9 Mart 2013 Cumartesi

Kurban; İman, takva, İtaat ve teslimiyet imtihanıdır-Fuat Türker

Hz. İbrahim (as)’ın güzel ahlakı, Allah'a imanındaki samimiyeti, tevekkülü gibi, itaatindeki derinlik,
gösterdiği sadakat ve kararlılık Kur’an ayetlerinde övgüyle anlatılır. Kuşkusuz bu güzel özellikler her
müminin sahip olması gereken üstün ahlak özellikleridir.


Sonsuz güç sahibi Rabb’ine halisane teslimiyeti, Hz. İbrahim(as)’a büyük bir iman gücü kazandırmıştır.
“Gerçek şu ki, İbrahim (tek başına) bir ümmetti… (Nahl Suresi, 120) ayetindeki ifadeyle, O(as), tek
başına bir ümmettir; bir ordudur.

İyilik yaparak kendini Allah'a teslim eden ve hanif (tevhidi) olan İbrahim'in dinine uyandan daha
güzel din'li kimdir? Allah, İbrahim'i dost edinmiştir. (Nisa Suresi, 125) ayetiyle, Allah’ın dost edindiğini
bildirdiği peygamberi Hz. İbrahim(as) oldukça zorlu bir imtihan yaşar. Gördüğü rüya üzerine oğlunu
kurban edecektir. Rüyasını hiç tevil etmez, oğluna duyduğu sevgiye rağmen emrolunduğuna itaat
eder. Kur’an’daki kıssada, Hz. İbrahim(as) ve oğlu Hz. İsmail'in başından geçen imtihan, şu şekilde
bildirilir:

Biz de onu halim bir çocukla müjdeledik. Böylece (çocuk) onun yanında koşabilecek çağa erişince
(İbrahim ona): "Oğlum" dedi. "Gerçekten ben seni rüyamda boğazlıyorken gördüm. Bir bak, sen
ne düşünüyorsun." (Oğlu İsmail) Dedi ki: "Babacığım, emrolunduğun şeyi yap. İnşallah, beni
sabredenlerden bulacaksın." Sonunda ikisi de (Allah'ın emrine ve takdirine) teslim olup (babası,
İsmail'i kurban etmek için) onu alnı üzerine yatırdı. Biz ona: "Ey İbrahim" diye seslendik. "Gerçekten
sen, rüyayı doğruladın. Şüphesiz Biz, ihsanda bulunanları böyle ödüllendiririz." Doğrusu bu, apaçık bir
imtihandı. Ve ona büyük bir kurbanı fidye olarak verdik. (Saffat Suresi, 101-107)
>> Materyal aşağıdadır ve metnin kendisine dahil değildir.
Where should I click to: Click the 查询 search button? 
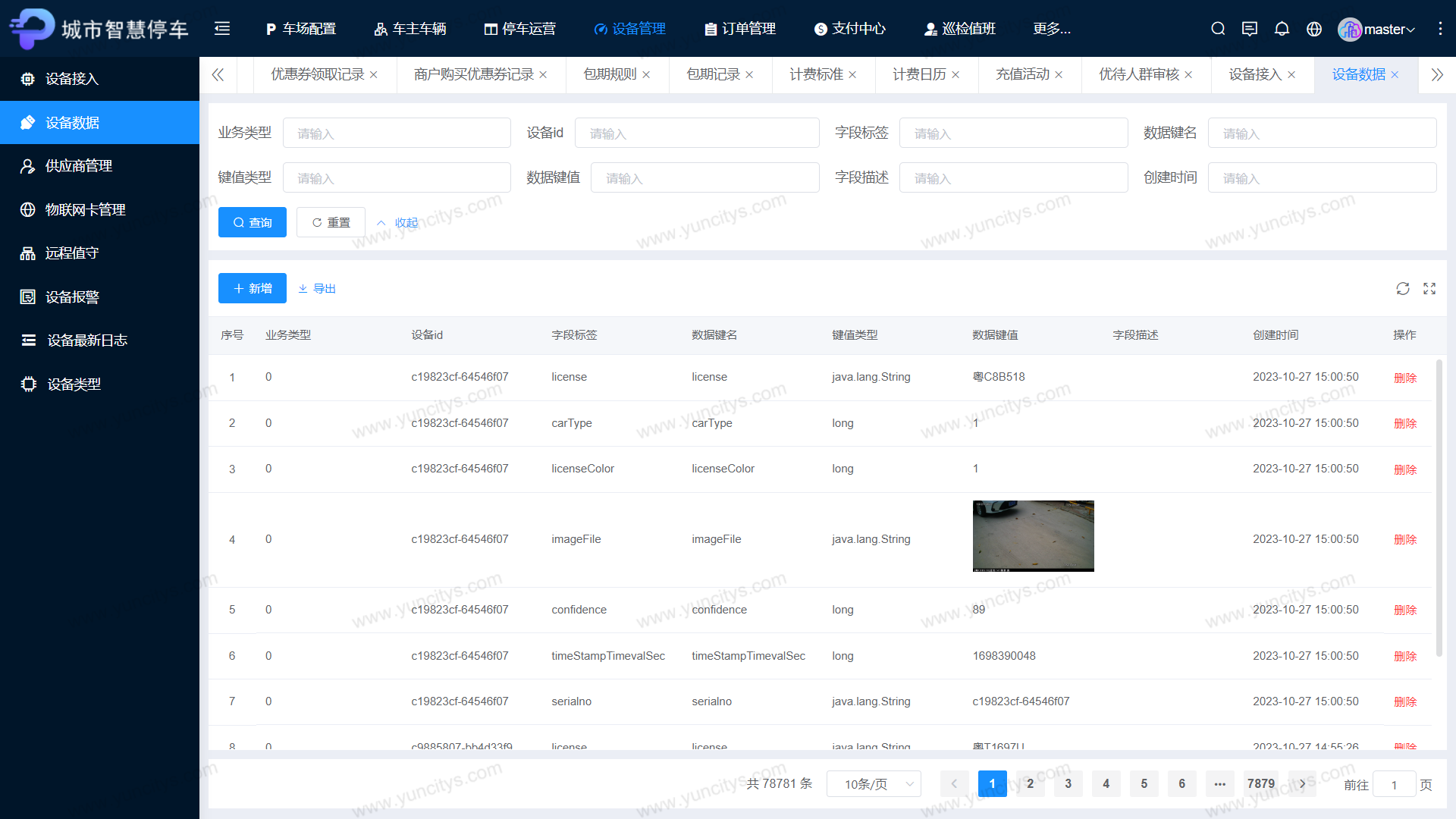tap(253, 223)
Yüce Allah yukarıdaki ayetlerde Hz. İbrahim(as)’ın nasıl bir imtihan yaşadığını bizlere aktarır. İslam
alimleri de bu ayetleri genelde benzer şekilde tefsir ederler. Örneğin Elmalılı Hamdi Yazır, Kur’an-ı
Kerim tefsirinde, Hz. İbrahim'in rüyasında gördüklerinin bir vahiy olduğunu yazar.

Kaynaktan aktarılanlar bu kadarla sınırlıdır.